4. The image recognition system for a chicken manure conveyor belt according to claim 3, characterized in that, The recognition module optimizes the region recognition for the blank area without feces generated by the dead chicken, analyzes the shape, size and edge features of the blank area, and uses a region segmentation algorithm to divide the conveyor belt (1) image into multiple small regions, and selects the regions that meet the characteristics of the blank area under the dead chicken.

5. The image recognition system for a chicken manure conveyor belt according to claim 4, characterized in that, The recognition module combines color features and region features for comprehensive judgment. If a region meets both the characteristics of a blank region and the color of the surrounding environment, it is determined that there is a dead chicken in that region.

6. The image recognition system for a chicken manure conveyor belt according to claim 5, characterized in that, The network camera (2) is fixed to the bracket directly above the conveyor belt (1) by a threaded connection. The height of the bracket is adjustable to accommodate conveyor belts (1) of different widths. The lens of the network camera (2) adopts a wide-angle design to cover the entire width of the conveyor belt (1). The network camera (2) has an integrated fill light and automatically adjusts the brightness through a light sensor.
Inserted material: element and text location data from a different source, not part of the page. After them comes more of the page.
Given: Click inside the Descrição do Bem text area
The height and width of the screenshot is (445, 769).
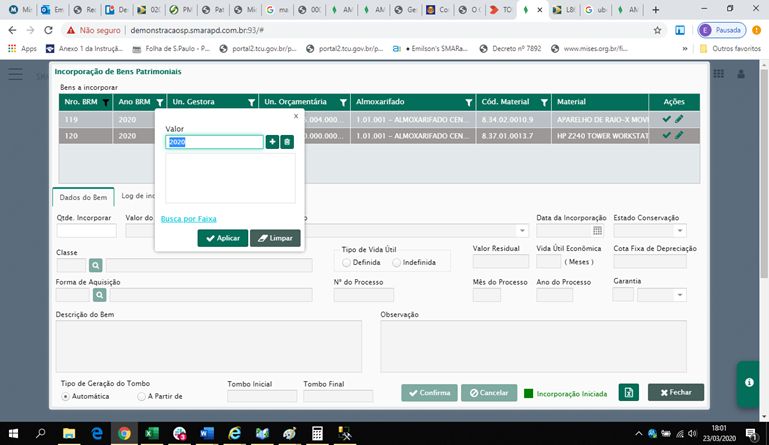Looking at the screenshot, I should click(x=208, y=345).
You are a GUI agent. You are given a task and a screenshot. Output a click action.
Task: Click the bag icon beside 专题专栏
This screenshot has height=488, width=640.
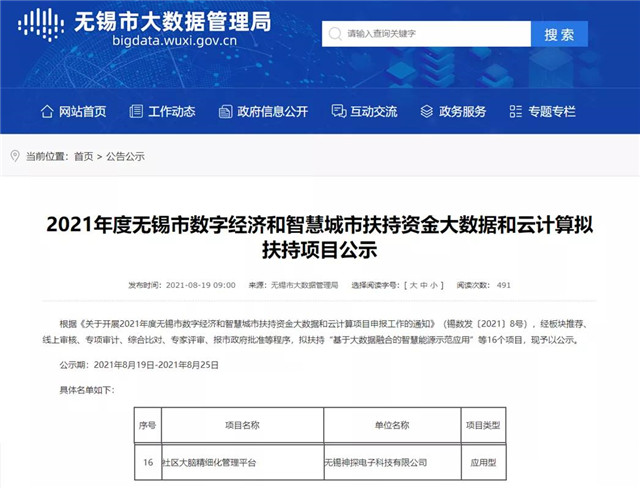click(517, 111)
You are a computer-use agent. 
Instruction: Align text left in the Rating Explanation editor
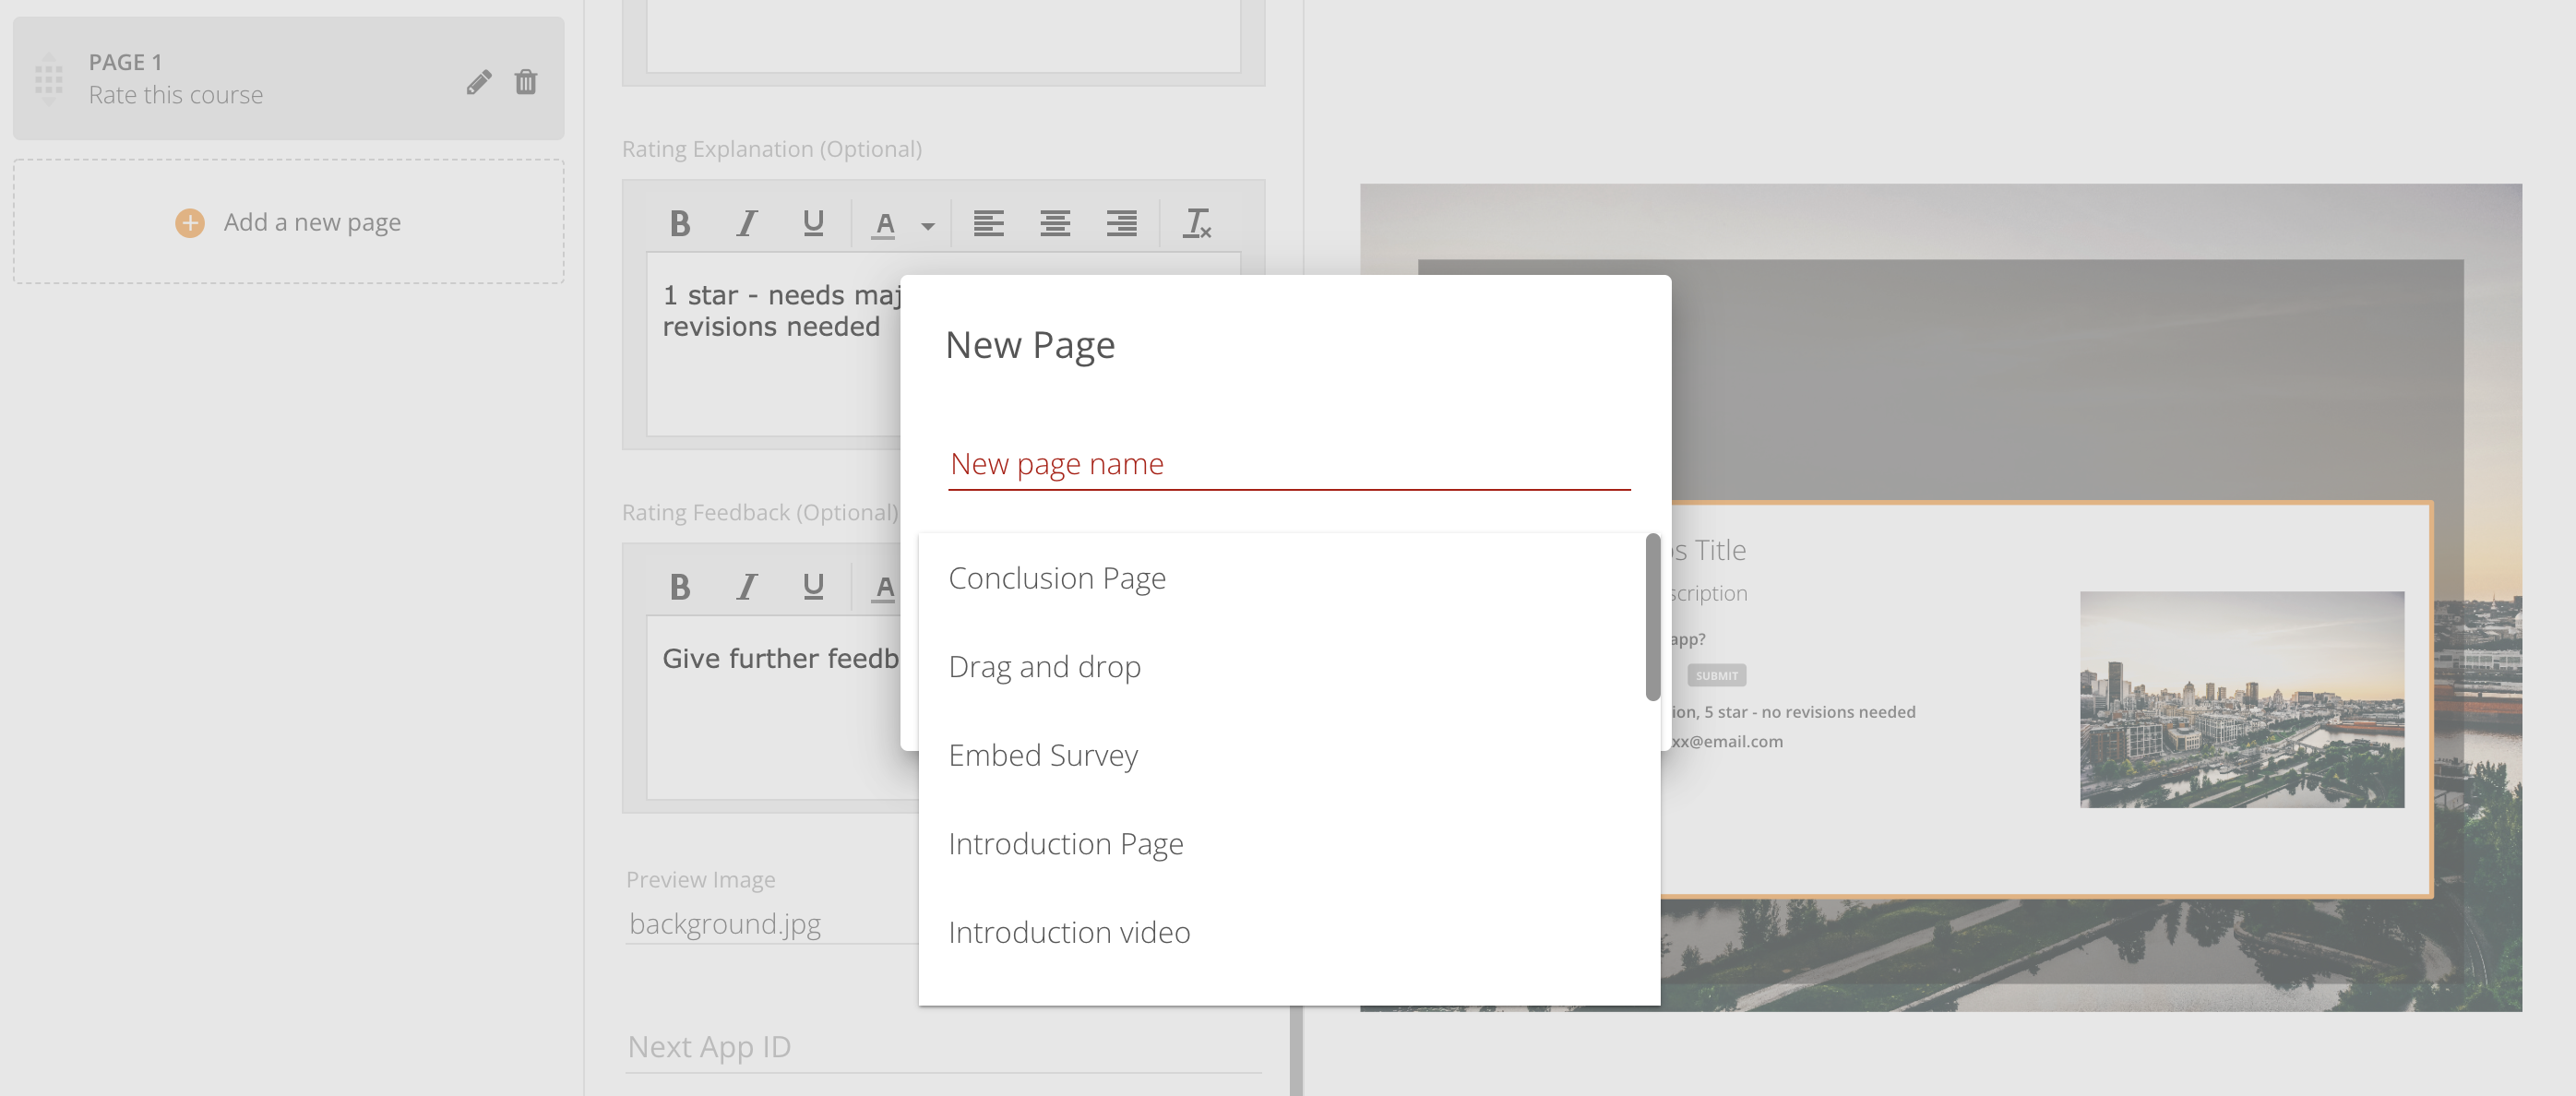tap(988, 223)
7. The image recognition system for a chicken manure conveyor belt according to claim 6, characterized in that, The gateway device is connected to the cloud server via wired or wireless means. The cloud server stores historical identification data and provides a remote access interface. The display terminal of the gateway device adopts a touch screen design.
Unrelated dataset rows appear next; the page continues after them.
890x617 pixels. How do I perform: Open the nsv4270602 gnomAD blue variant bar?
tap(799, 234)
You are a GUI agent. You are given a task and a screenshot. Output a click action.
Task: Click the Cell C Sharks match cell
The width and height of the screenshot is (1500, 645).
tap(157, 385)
8. The image recognition system for a chicken manure conveyor belt according to claim 7, characterized in that, The surface of the conveyor belt (1) is specially treated to have anti-slip and easy-to-clean properties. Baffles are provided on both sides of the conveyor belt (1) to prevent chicken manure from overflowing. The drive motor of the conveyor belt (1) is controlled by a frequency converter to dynamically adjust the running speed.
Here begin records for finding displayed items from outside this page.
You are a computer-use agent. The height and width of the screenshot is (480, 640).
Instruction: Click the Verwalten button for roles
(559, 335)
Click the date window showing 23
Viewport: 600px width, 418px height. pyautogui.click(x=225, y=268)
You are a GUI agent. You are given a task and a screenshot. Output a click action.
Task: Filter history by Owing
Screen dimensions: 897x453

9. The image recognition system for a chicken manure conveyor belt according to any one of claims 1-8, characterized in that, It also includes a monitoring method for chicken manure conveyor belts, which includes the following steps: S1: Take continuous photos of the conveyor belt (1) at a fixed frequency using a network camera (2) and upload the captured images to the gateway device; S2: Identify the start and end points of the effective portion of each conveyor belt (1) through the edge computing module to determine the image area that needs to be processed; S3: The stitching module stitches together multiple captured images into a complete conveyor belt (1) image; S4: The segmentation module divides the stitched complete image into equal intervals according to the number of cages to form the chicken manure image corresponding to each detection unit; S5: The recognition module classifies and identifies abnormal points in chicken manure images based on AI algorithms, including color recognition optimization and region recognition optimization; S6: The integration module performs correlation analysis on the results of color recognition and region recognition to generate integrated recognition results; S7: The integrated recognition results are uploaded to the cloud server via the wireless communication module and real-time warning prompts are displayed on the local terminal.

10. The image recognition system for a chicken manure conveyor belt according to claim 9, characterized in that, The specific steps for color recognition optimization in S5 are as follows: S5.1: The HSV color model is adopted to replace the traditional RGB color model to separate hue, saturation and lightness information; S5.2: Set the color threshold range for soft-shelled eggs, bloody feces, and green feces through training with a large amount of sample data; S5.3: When the color value of a certain region in an image falls within the corresponding range, that region is marked as a suspected anomaly. S5.4: Histogram equalization is used to enhance the color of the image to highlight the target color features.